WHAT IS NEEDED: Repeat the records. Each line must match exactly.

(Data records)

== == ==

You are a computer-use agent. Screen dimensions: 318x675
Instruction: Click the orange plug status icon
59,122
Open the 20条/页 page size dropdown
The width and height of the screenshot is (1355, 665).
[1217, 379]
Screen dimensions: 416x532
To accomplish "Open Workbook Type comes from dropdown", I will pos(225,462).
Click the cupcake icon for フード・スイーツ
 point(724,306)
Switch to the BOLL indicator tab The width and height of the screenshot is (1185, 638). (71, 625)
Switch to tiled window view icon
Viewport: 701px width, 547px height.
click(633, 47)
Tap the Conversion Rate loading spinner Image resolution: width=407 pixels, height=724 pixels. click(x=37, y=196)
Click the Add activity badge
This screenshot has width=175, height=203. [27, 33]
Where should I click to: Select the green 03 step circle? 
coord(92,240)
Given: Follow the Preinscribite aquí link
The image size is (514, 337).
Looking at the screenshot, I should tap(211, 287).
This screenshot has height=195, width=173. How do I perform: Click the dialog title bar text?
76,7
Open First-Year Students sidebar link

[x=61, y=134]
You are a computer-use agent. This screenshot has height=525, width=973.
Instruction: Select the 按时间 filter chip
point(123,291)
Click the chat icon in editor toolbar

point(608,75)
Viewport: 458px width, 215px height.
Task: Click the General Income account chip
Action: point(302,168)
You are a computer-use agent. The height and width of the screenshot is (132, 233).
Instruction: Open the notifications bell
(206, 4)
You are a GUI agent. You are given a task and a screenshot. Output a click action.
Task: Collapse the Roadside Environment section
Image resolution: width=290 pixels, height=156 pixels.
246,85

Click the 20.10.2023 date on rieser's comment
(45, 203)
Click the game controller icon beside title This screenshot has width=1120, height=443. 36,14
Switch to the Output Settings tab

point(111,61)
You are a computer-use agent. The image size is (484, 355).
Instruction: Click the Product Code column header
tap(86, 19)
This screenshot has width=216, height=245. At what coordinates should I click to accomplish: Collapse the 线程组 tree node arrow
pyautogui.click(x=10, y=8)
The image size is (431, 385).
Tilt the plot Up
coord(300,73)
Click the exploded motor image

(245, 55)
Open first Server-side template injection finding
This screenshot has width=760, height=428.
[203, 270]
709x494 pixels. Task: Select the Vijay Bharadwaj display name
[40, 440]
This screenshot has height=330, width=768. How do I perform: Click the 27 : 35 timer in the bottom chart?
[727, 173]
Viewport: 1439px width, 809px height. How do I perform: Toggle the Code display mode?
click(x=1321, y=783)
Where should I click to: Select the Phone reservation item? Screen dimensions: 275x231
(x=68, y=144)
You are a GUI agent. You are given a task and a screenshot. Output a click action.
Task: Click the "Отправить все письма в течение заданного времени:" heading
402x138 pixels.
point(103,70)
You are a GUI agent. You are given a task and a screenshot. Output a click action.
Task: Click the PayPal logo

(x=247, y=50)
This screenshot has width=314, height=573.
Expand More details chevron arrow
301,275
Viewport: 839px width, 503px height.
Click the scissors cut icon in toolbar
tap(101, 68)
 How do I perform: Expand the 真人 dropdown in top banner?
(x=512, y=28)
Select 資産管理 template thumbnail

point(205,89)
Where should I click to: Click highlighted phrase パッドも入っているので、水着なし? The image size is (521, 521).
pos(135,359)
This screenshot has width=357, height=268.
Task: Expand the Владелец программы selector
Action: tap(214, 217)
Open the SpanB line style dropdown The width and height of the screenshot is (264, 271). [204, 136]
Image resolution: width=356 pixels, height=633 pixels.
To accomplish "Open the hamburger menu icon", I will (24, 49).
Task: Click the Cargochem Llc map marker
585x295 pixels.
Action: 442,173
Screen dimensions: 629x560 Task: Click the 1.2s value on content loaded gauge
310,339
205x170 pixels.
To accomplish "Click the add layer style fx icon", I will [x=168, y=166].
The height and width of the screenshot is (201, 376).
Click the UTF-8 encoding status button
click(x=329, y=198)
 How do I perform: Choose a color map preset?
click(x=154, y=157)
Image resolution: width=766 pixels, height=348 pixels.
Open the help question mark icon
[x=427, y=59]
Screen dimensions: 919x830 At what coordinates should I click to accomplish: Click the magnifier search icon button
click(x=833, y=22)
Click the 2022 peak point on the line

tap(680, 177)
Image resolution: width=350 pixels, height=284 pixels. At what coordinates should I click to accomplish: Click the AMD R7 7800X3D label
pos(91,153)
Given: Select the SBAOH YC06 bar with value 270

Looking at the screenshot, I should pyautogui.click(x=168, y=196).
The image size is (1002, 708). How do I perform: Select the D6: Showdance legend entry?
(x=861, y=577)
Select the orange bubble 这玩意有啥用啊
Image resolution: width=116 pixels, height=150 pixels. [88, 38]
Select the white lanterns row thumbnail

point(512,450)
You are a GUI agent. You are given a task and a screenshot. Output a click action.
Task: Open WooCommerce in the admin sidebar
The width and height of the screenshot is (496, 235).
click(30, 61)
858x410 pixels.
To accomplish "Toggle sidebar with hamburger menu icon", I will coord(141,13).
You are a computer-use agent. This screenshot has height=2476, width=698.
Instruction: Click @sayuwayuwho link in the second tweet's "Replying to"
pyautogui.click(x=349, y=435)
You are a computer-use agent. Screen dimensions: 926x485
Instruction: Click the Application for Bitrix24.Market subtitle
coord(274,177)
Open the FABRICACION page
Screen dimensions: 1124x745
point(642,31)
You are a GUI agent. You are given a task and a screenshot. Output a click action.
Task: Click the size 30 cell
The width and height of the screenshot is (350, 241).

== == ==

SOLUTION TO THIS TASK:
You are a computer-use agent. Screen dimensions: 318x675
Instruction: Click the orange plug status icon
59,122
Open the 20条/页 page size dropdown
The width and height of the screenshot is (1355, 665).
[1217, 379]
Screen dimensions: 416x532
To accomplish "Open Workbook Type comes from dropdown", I will pos(225,462).
Click the cupcake icon for フード・スイーツ
 point(724,306)
Switch to the BOLL indicator tab The width and height of the screenshot is (1185, 638). (71, 625)
Switch to tiled window view icon
Viewport: 701px width, 547px height.
click(633, 47)
Tap the Conversion Rate loading spinner Image resolution: width=407 pixels, height=724 pixels. click(x=37, y=196)
Click the Add activity badge
This screenshot has width=175, height=203. [27, 33]
Where should I click to: Select the green 03 step circle? 
coord(92,240)
Given: Follow the Preinscribite aquí link
The image size is (514, 337).
Looking at the screenshot, I should tap(211, 287).
This screenshot has height=195, width=173. How do I perform: Click the dialog title bar text?
76,7
Open First-Year Students sidebar link

[x=61, y=134]
You are a computer-use agent. This screenshot has height=525, width=973.
Instruction: Select the 按时间 filter chip
point(123,291)
Click the chat icon in editor toolbar

point(608,75)
Viewport: 458px width, 215px height.
Task: Click the General Income account chip
Action: point(302,168)
You are a computer-use agent. The height and width of the screenshot is (132, 233).
Instruction: Open the notifications bell
(206, 4)
You are a GUI agent. You are given a task and a screenshot. Output a click action.
Task: Collapse the Roadside Environment section
Image resolution: width=290 pixels, height=156 pixels.
246,85

Click the 20.10.2023 date on rieser's comment
(45, 203)
Click the game controller icon beside title This screenshot has width=1120, height=443. 36,14
Switch to the Output Settings tab

point(111,61)
You are a computer-use agent. The image size is (484, 355).
Instruction: Click the Product Code column header
tap(86, 19)
This screenshot has width=216, height=245. At what coordinates should I click to accomplish: Collapse the 线程组 tree node arrow
pyautogui.click(x=10, y=8)
The image size is (431, 385).
Tilt the plot Up
coord(300,73)
Click the exploded motor image

(245, 55)
Open first Server-side template injection finding
This screenshot has width=760, height=428.
[203, 270]
709x494 pixels. Task: Select the Vijay Bharadwaj display name
[40, 440]
This screenshot has height=330, width=768. How do I perform: Click the 27 : 35 timer in the bottom chart?
[727, 173]
Viewport: 1439px width, 809px height. How do I perform: Toggle the Code display mode?
click(x=1321, y=783)
Where should I click to: Select the Phone reservation item? Screen dimensions: 275x231
(x=68, y=144)
You are a GUI agent. You are given a task and a screenshot. Output a click action.
Task: Click the "Отправить все письма в течение заданного времени:" heading
402x138 pixels.
point(103,70)
You are a GUI agent. You are given a task and a screenshot. Output a click action.
Task: Click the PayPal logo

(x=247, y=50)
This screenshot has width=314, height=573.
Expand More details chevron arrow
301,275
Viewport: 839px width, 503px height.
Click the scissors cut icon in toolbar
tap(101, 68)
 How do I perform: Expand the 真人 dropdown in top banner?
(x=512, y=28)
Select 資産管理 template thumbnail

point(205,89)
Where should I click to: Click highlighted phrase パッドも入っているので、水着なし? The image size is (521, 521).
pos(135,359)
This screenshot has width=357, height=268.
Task: Expand the Владелец программы selector
Action: tap(214, 217)
Open the SpanB line style dropdown The width and height of the screenshot is (264, 271). [204, 136]
Image resolution: width=356 pixels, height=633 pixels.
To accomplish "Open the hamburger menu icon", I will (24, 49).
Task: Click the Cargochem Llc map marker
585x295 pixels.
Action: 442,173
Screen dimensions: 629x560 Task: Click the 1.2s value on content loaded gauge
310,339
205x170 pixels.
To accomplish "Click the add layer style fx icon", I will [x=168, y=166].
The height and width of the screenshot is (201, 376).
Click the UTF-8 encoding status button
click(x=329, y=198)
 How do I perform: Choose a color map preset?
click(x=154, y=157)
Image resolution: width=766 pixels, height=348 pixels.
Open the help question mark icon
[x=427, y=59]
Screen dimensions: 919x830 At what coordinates should I click to accomplish: Click the magnifier search icon button
click(x=833, y=22)
Click the 2022 peak point on the line

tap(680, 177)
Image resolution: width=350 pixels, height=284 pixels. At what coordinates should I click to accomplish: Click the AMD R7 7800X3D label
pos(91,153)
Given: Select the SBAOH YC06 bar with value 270

Looking at the screenshot, I should pyautogui.click(x=168, y=196).
The image size is (1002, 708). How do I perform: Select the D6: Showdance legend entry?
(x=861, y=577)
Select the orange bubble 这玩意有啥用啊
Image resolution: width=116 pixels, height=150 pixels. [88, 38]
Select the white lanterns row thumbnail

point(512,450)
You are a GUI agent. You are given a task and a screenshot. Output a click action.
Task: Open WooCommerce in the admin sidebar
The width and height of the screenshot is (496, 235).
click(30, 61)
858x410 pixels.
To accomplish "Toggle sidebar with hamburger menu icon", I will coord(141,13).
You are a computer-use agent. This screenshot has height=2476, width=698.
Instruction: Click @sayuwayuwho link in the second tweet's "Replying to"
pyautogui.click(x=349, y=435)
You are a computer-use agent. Screen dimensions: 926x485
Instruction: Click the Application for Bitrix24.Market subtitle
coord(274,177)
Open the FABRICACION page
Screen dimensions: 1124x745
point(642,31)
You are a GUI agent. You are given a task and a screenshot. Output a click action.
Task: Click the size 30 cell
The width and height of the screenshot is (350, 241).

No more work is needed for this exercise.